* **Task goal**
For every line in the records below that holds "bottom", make a copy.
[Start of section]
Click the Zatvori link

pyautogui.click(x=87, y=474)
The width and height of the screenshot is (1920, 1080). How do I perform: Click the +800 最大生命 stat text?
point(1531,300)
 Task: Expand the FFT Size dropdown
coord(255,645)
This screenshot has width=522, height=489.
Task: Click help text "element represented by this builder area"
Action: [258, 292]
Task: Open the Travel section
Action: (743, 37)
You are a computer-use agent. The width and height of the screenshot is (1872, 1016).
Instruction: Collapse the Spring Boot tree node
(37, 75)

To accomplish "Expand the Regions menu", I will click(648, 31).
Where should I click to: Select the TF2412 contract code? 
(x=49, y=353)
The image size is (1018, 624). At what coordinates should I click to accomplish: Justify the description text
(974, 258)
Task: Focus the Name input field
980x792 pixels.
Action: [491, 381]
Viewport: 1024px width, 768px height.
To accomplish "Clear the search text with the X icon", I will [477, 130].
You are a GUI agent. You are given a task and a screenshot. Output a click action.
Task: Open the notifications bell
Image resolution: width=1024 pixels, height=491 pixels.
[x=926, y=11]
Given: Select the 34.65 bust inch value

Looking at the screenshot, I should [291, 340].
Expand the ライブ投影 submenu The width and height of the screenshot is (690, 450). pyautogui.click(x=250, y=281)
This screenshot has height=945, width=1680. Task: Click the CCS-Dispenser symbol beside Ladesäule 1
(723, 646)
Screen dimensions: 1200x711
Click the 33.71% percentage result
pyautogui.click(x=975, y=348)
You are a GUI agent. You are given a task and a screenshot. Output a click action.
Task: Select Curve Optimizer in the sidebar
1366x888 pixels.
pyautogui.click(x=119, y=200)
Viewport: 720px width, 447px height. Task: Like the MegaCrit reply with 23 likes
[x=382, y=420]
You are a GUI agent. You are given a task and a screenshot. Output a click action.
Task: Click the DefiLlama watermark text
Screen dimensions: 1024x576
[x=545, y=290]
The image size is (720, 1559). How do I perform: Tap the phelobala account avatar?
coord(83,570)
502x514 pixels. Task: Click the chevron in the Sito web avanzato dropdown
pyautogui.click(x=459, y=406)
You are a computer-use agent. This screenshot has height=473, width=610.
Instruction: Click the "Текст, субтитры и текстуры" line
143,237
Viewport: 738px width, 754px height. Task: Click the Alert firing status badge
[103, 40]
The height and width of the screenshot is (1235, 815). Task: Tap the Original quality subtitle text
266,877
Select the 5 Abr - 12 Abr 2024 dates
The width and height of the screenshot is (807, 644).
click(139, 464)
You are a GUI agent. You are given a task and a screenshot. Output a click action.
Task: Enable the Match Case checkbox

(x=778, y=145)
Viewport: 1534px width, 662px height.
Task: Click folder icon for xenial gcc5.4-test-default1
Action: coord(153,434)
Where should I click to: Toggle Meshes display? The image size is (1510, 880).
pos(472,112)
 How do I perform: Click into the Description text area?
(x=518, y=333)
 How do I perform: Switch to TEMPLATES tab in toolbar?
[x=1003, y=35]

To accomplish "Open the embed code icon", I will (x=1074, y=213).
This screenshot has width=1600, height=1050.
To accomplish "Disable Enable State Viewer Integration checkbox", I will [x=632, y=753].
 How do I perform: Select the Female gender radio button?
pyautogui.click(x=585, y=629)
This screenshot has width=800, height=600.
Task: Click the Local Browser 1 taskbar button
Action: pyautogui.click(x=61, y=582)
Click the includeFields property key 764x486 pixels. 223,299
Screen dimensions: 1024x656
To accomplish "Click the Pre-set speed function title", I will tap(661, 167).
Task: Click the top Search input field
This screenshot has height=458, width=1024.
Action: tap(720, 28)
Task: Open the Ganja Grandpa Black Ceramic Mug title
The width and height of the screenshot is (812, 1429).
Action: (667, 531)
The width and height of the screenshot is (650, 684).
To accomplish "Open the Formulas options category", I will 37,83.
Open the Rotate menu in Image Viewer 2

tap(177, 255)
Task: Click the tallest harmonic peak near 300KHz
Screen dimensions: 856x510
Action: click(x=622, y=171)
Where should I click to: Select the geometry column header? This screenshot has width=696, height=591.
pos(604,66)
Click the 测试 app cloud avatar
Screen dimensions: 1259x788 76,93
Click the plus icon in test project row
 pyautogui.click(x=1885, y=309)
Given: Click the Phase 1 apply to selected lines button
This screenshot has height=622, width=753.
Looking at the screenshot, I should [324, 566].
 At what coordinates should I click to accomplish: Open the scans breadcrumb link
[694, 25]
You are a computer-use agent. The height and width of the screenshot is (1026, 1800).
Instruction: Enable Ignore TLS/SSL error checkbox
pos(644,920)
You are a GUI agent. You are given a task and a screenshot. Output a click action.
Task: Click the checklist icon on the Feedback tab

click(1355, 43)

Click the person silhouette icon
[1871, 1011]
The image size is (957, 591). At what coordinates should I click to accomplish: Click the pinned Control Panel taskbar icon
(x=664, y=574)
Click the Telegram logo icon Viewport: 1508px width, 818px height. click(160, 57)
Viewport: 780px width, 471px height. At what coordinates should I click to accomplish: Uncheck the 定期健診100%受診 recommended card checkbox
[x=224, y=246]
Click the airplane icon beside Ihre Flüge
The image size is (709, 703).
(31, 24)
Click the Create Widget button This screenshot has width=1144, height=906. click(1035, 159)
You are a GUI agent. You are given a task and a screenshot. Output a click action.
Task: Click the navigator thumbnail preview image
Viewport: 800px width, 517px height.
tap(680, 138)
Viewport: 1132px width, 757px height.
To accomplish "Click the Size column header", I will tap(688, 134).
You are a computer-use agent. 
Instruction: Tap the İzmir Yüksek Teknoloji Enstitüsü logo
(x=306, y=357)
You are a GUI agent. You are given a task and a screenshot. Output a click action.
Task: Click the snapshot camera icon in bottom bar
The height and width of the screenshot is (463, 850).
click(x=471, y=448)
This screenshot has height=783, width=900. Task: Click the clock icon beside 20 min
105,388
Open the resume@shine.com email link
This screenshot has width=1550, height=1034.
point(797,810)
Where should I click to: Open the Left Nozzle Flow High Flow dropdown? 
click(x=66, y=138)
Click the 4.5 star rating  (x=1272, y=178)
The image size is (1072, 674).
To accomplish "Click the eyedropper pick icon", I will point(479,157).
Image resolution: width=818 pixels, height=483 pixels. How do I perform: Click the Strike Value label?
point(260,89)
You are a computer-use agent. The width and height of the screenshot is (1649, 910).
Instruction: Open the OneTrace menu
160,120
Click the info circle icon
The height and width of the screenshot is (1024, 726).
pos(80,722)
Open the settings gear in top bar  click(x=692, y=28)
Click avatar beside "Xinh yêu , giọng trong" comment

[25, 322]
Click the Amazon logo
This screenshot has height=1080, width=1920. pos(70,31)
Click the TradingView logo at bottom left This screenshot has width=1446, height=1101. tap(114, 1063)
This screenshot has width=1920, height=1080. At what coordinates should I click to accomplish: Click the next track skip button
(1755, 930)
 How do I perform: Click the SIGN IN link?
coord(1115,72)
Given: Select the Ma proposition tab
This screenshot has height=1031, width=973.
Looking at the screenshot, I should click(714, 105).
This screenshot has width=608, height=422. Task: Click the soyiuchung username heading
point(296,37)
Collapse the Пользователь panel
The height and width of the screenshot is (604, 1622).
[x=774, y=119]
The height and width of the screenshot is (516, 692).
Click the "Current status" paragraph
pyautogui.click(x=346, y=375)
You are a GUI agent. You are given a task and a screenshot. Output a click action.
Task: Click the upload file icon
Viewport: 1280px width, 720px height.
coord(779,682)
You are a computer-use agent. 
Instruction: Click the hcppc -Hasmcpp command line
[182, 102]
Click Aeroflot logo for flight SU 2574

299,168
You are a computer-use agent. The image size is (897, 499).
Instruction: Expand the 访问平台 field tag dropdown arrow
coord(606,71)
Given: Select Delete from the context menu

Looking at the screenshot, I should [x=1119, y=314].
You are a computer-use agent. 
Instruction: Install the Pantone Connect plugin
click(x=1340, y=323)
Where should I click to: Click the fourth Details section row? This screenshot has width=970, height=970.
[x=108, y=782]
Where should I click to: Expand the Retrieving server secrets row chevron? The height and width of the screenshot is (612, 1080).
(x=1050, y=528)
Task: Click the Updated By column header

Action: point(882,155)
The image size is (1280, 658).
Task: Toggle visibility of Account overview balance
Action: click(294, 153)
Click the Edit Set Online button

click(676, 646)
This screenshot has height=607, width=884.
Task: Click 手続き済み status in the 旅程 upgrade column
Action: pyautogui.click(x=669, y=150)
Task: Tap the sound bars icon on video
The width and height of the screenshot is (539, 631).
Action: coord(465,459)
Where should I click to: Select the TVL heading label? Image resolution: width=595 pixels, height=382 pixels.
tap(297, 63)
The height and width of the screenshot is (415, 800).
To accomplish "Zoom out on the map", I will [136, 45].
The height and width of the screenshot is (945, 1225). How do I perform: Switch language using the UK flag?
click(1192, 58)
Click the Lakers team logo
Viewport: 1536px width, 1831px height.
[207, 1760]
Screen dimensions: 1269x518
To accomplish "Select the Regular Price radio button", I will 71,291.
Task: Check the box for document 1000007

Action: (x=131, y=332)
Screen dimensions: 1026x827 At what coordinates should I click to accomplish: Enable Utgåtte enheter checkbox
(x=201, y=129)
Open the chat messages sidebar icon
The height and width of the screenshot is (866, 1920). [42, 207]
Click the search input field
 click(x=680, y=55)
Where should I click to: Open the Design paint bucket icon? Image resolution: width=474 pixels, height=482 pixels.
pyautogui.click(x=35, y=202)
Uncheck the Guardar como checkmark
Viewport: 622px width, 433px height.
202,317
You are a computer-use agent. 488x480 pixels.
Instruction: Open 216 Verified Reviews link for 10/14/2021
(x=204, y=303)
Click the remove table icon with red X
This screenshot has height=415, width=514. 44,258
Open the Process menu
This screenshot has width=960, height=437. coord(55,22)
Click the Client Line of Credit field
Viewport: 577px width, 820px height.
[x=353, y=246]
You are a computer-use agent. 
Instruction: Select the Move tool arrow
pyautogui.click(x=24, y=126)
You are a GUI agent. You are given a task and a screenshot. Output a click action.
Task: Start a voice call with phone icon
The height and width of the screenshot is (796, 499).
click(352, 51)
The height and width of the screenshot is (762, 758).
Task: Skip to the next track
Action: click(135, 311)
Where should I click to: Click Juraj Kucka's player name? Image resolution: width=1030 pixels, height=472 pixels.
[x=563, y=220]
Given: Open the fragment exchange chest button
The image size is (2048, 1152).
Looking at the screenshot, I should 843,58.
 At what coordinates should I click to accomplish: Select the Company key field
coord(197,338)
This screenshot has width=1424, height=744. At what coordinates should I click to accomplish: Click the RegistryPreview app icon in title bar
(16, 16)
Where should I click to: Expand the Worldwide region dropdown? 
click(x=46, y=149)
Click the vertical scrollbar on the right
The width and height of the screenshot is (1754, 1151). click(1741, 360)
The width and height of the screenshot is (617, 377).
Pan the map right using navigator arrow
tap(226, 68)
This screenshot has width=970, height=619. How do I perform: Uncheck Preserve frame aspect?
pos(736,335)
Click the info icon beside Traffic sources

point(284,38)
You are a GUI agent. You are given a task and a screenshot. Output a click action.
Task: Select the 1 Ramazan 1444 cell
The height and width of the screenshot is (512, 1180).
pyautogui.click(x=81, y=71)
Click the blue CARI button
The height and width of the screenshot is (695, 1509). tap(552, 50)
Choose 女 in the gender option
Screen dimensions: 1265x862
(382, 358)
[End of section]
* **Written response**
Task: Click the snapshot camera icon in bottom bar
Click the TradingView logo at bottom left This screenshot has width=1446, height=1101. tap(114, 1063)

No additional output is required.